The Kayani doctrine
There are two types of arms in an army: fighting and supporting. Out of the fighting arms – those which bear the brunt of frontline action – Pakistan’s army features three branches: the armoured corps (comprised of tanks), the infantry (foot as well as mechanised troops) and the artillery (constituted by, unsurprisingly, some very big guns).
Effectively, an army officer’s early years are spent learning the basics of the arm he is attached to. For example, before he was a general, General Zia commanded a troop, a squadron, a unit, a brigade and even a division of tanks. Little surprise that he was a bit of a tank (in an insensitive, power-tripped kind of way) himself when it came to eliminating the opposition. Like the forbidding equipment he was trained on as a young officer, Zia had an iron-fist, scorched earth, destroy-it-all approach to his adversaries. Most interestingly, his end – caused by a huge explosion – was also similar to the destruction of a tank. If he had not exploded in mid-air, he most probably would have kept pulverising Pakistan.
Similarly, before he was a ‘commando’ or even the ‘chief executive’, General Musharraf was an artilleryman (or a gunner, as all such soldiers are called). Gunners have a notable reputation in the army. Sure, they see a lot of front-line action, but every soldier knows that gunners are never really in the thick of things. Thanks to their calculators, compasses, maps, and protractors and yes, guns (huge, overcompensating guns), their tertiary, secondary and primary jobs are to scare, badger or blow (respectively) the opposition from miles away. Unfortunately, due to inaccuracy in their calculations, and despite good surveillance and/or intelligence, gunners may end up either missing the enemy, killing civilians and sometimes even their own forces – and because of entrenchment, they rarely ever get to see what’s coming. For those who watch Musharraf the politico, this should all sound very familiar.
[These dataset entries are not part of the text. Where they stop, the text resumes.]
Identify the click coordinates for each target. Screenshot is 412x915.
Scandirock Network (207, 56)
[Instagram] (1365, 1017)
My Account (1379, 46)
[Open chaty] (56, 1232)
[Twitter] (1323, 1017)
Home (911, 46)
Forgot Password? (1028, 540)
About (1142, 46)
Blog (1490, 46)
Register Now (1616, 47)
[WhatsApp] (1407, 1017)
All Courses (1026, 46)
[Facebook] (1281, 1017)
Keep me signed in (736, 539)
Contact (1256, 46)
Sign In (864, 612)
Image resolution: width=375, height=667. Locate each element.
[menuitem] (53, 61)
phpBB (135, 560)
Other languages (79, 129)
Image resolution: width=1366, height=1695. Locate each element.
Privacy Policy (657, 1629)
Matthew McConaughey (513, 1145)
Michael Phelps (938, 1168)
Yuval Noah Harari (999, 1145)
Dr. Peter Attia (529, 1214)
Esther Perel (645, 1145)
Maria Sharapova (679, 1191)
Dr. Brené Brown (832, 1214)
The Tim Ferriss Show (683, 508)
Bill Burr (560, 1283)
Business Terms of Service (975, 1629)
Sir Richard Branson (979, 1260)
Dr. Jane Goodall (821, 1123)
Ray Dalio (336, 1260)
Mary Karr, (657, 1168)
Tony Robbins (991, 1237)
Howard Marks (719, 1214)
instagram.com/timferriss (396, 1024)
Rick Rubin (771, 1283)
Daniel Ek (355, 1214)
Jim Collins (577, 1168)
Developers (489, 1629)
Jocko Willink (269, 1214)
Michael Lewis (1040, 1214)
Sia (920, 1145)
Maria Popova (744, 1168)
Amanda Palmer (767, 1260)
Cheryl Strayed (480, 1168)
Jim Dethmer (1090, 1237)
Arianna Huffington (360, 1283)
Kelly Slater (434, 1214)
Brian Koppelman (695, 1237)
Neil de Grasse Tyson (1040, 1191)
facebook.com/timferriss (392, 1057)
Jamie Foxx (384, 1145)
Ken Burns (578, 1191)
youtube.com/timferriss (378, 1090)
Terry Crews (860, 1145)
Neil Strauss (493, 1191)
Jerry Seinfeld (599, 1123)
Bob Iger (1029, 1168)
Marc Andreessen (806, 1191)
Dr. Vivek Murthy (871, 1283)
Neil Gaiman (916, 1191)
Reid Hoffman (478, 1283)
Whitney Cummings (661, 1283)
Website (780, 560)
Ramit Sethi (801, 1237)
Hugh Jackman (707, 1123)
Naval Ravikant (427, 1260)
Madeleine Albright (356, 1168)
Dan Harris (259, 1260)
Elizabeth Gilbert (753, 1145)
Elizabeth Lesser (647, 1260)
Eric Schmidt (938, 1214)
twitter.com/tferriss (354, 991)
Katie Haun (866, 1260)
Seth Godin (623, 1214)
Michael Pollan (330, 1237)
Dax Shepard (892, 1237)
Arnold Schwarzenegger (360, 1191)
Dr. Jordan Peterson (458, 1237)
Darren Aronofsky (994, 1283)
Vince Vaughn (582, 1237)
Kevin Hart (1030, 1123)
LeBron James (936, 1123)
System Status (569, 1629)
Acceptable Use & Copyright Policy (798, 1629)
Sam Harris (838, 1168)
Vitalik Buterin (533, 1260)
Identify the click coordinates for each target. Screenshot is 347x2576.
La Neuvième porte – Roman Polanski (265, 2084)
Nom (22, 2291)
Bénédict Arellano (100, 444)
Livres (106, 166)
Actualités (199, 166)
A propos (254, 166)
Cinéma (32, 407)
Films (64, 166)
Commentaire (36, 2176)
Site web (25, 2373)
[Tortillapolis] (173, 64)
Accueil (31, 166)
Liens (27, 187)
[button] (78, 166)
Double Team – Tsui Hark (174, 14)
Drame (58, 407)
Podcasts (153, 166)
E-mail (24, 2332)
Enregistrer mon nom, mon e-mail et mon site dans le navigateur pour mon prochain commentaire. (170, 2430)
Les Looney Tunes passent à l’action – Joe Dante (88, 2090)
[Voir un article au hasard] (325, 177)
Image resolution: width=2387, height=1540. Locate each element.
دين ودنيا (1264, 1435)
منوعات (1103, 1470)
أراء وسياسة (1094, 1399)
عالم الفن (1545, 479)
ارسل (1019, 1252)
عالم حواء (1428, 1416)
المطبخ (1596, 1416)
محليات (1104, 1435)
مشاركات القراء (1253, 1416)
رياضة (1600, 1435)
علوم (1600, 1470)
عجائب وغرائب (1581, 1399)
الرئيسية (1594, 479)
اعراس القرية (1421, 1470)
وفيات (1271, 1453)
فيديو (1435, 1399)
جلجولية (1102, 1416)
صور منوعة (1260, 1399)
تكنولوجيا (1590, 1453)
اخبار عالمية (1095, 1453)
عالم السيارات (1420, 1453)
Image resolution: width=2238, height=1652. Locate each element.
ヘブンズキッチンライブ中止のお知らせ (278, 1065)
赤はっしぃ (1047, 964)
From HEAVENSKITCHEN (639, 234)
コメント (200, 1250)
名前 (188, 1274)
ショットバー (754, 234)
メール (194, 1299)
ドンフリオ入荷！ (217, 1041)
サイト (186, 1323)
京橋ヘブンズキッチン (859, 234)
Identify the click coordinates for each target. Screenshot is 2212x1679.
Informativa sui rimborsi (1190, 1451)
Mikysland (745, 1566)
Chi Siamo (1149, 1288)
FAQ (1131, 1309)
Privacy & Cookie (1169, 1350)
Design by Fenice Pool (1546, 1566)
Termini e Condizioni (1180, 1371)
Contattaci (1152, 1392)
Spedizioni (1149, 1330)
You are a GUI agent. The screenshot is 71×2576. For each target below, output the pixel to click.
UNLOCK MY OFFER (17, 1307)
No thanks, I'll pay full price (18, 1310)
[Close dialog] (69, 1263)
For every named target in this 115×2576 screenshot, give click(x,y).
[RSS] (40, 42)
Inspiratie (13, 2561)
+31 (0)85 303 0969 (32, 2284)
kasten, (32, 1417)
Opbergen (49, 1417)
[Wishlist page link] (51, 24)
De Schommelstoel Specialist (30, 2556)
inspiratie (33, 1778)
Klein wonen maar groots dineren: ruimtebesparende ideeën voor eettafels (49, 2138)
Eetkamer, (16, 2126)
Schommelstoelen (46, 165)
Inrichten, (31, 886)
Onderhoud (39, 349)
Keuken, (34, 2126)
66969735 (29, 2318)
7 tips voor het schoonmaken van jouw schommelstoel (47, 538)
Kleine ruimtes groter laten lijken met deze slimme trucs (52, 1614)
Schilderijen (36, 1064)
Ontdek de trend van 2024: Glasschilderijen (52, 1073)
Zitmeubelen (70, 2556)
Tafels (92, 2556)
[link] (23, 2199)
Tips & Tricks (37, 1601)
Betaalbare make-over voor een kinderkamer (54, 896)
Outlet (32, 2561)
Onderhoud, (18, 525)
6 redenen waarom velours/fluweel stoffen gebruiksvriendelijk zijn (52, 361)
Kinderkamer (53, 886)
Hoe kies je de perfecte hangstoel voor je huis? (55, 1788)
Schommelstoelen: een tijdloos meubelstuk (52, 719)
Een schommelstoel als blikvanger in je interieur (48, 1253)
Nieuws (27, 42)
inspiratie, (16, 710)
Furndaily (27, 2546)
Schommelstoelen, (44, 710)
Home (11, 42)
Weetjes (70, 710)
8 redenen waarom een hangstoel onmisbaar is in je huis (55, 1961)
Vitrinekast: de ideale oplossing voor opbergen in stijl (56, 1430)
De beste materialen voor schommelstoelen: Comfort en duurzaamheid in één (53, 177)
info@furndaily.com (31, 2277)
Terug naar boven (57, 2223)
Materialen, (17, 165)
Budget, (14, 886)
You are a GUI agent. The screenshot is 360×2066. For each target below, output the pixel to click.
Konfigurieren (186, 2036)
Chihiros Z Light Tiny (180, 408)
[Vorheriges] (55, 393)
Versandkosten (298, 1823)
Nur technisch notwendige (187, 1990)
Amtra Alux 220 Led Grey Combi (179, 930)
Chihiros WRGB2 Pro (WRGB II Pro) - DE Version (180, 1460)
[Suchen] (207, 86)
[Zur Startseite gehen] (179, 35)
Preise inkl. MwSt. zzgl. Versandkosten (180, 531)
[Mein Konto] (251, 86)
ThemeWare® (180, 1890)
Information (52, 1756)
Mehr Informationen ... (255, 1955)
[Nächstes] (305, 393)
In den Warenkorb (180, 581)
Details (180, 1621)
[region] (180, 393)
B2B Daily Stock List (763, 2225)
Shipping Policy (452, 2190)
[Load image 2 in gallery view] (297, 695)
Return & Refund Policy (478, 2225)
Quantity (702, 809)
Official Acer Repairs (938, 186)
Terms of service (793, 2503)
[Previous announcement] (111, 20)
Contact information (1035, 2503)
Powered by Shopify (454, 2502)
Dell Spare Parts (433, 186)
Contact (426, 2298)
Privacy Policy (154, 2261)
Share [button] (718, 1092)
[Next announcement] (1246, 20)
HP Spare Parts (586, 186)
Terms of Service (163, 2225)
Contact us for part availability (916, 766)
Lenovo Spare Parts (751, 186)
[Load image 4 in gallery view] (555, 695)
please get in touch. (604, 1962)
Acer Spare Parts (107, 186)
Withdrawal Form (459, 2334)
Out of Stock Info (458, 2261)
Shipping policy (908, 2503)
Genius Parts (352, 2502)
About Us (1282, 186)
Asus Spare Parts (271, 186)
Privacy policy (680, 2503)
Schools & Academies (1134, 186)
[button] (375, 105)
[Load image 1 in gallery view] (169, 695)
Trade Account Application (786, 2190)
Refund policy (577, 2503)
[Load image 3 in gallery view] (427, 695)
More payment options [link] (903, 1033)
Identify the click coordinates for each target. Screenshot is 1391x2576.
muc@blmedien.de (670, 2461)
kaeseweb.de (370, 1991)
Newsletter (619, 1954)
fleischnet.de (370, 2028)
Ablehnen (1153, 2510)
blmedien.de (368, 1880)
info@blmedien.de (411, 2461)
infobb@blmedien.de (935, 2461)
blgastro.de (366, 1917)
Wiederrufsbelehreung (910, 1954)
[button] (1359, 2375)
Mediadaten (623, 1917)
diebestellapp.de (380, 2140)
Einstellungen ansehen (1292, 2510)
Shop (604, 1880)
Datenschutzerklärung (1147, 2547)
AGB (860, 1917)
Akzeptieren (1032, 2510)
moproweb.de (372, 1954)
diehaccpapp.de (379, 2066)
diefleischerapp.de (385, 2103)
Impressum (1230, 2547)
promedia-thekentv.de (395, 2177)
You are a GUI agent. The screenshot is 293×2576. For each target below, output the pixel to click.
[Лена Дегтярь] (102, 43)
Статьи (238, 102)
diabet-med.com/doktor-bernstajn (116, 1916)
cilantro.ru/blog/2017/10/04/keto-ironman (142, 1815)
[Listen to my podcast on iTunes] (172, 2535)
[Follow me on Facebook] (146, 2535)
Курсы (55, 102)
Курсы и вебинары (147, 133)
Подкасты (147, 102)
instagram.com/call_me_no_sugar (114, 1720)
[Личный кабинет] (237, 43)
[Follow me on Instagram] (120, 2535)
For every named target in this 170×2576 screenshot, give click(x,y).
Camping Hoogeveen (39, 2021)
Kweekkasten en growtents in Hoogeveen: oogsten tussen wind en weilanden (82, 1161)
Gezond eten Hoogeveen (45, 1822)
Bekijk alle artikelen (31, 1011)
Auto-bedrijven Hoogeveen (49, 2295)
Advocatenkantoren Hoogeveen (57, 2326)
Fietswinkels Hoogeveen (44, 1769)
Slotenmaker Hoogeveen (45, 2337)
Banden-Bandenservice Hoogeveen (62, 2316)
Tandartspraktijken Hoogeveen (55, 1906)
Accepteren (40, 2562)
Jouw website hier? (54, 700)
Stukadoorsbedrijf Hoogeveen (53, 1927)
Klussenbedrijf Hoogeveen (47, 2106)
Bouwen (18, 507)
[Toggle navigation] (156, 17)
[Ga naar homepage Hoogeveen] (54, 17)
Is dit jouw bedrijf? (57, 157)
Commandos, on the other hand, are snobby know-it-alls who are trained to survive before being trained to kill. Clearly, in retrospect, Mush was more of an artilleryman and less of a commando, but did have a bit of both worlds in him: inherent inaccuracy, combined with a propensity to be a know-it-all, but without any survival instincts.
Musharraf’s artillery regiment is also famous for another, more generous act: when it can no longer – usually thanks to a technological upgrade – use a certain gun, it transfers that weapon to the infantry. For example, mortars were once used by the artillery, but are now deployed by our foot soldiers. Call it a transition of power, or a deathly tradition of hand-me-down, but the gunners and the Queen of Battle (as the infantry is universally referred to) share a special relationship: what is unfit for the artillery, the infantry makes do with.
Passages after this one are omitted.